No siempre es malo ser anónimo

Por: Procopio | 07 de Noviembre 2018

La caída del imperio romano tardó más de lo que se conoce, perdió una mitad primero, la otra, el Imperio Bizantino, resistió por casi mil años más, a duras penas. Hacia principios de 1453, estaba tocando a su fin. El emperador Constantino XI era soberano tan sólo de una ciudad empobrecida, Constantinopla, la otrora urbe de casi un millón de habitantes, tenía ahora tan solo 50.000. Un aventurero español que llegó a ella en 1437, escribió al respecto: “Sus habitantes son pocos; no van bien vestidos, sino miserablemente, mostrando la dureza de su suerte… El palacio del emperador se encuentra en tal estado que, como el resto de la ciudad, revela los males que el pueblo ha sufrido y aún sufre… el emperador, la emperatriz y sus sirvientes, se apiñan en estrecho espacio”.

En el último ataque de los turcos, el martes 29 de mayo de 1453, en la puerta de San Romano, el emperador casi había quedado solo en la lucha.
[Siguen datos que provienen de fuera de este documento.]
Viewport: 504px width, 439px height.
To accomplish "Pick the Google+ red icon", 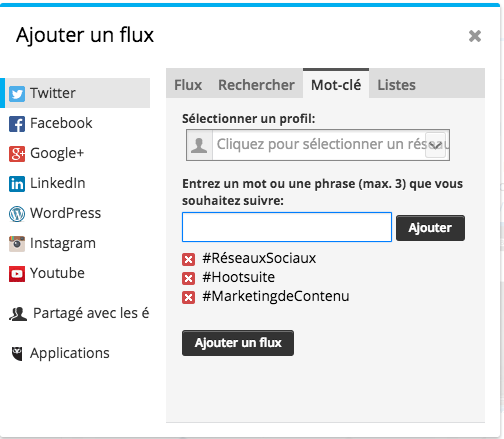I will [x=17, y=154].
Fue su momento de gloria, el instante en que la Historia lo recibió como el último de los romanos. Constantino XI, viendo que los turcos ya entraban en masa y sabiendo que el emperador turco había ofrecido una espléndida recompensa por su captura, se arrancó las insignias imperiales y se lanzó a lo más encarnizado de la refriega, buscando una muerte digna de un emperador de Roma.
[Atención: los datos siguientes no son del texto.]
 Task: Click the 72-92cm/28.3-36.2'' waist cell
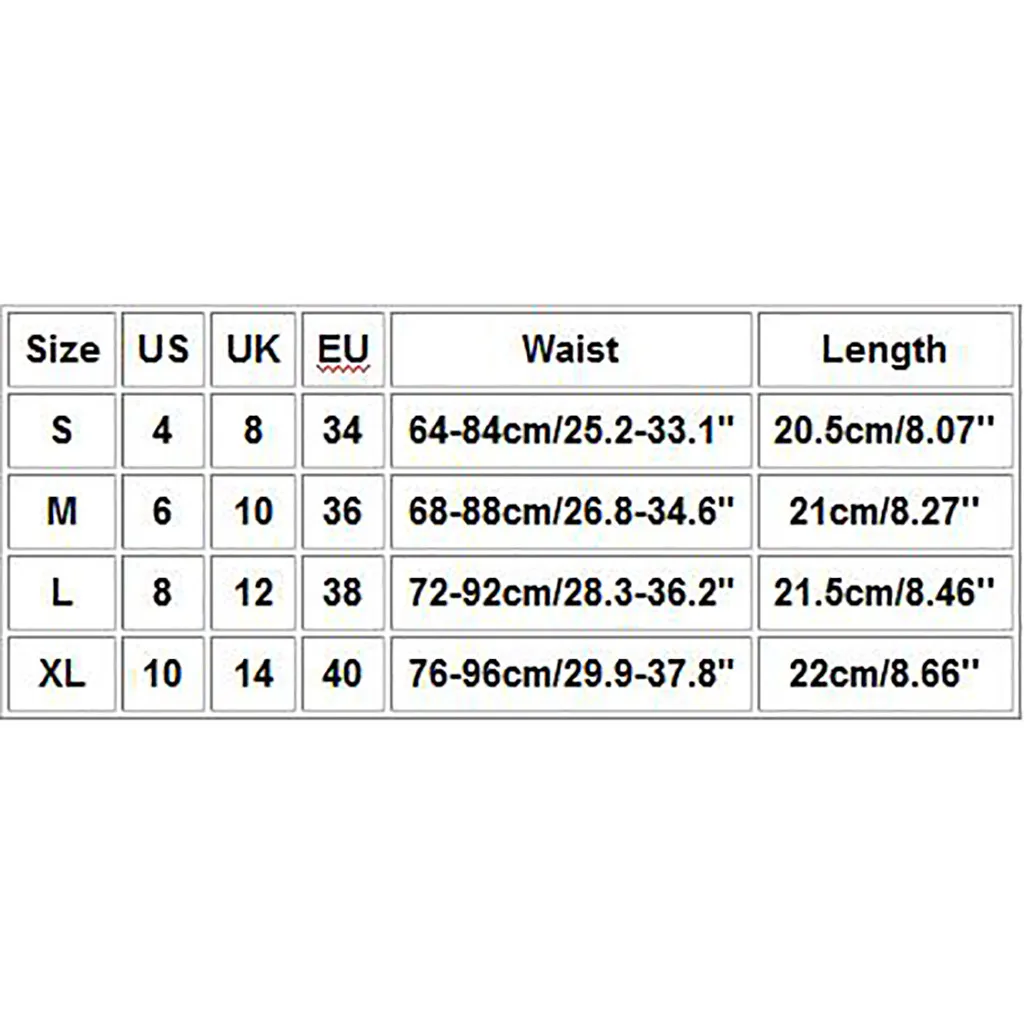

Recién por la tarde, durante la última hora de luz, Mehmed entró en la Manzana Escarlata, como llamaba a Constantinopla. Cabalgó lentamente por las calles de la ciudad y se dirigió a Santa Sofía. Para su frustración, no pudieron encontrar el cuerpo de su contendiente, quien daba un espléndido ejemplo de cómo salvar la imagen, los remotos senadores de la República habrían estado satisfechos, al ver conservada la dignidad hasta el último minuto. Hay que saber perder.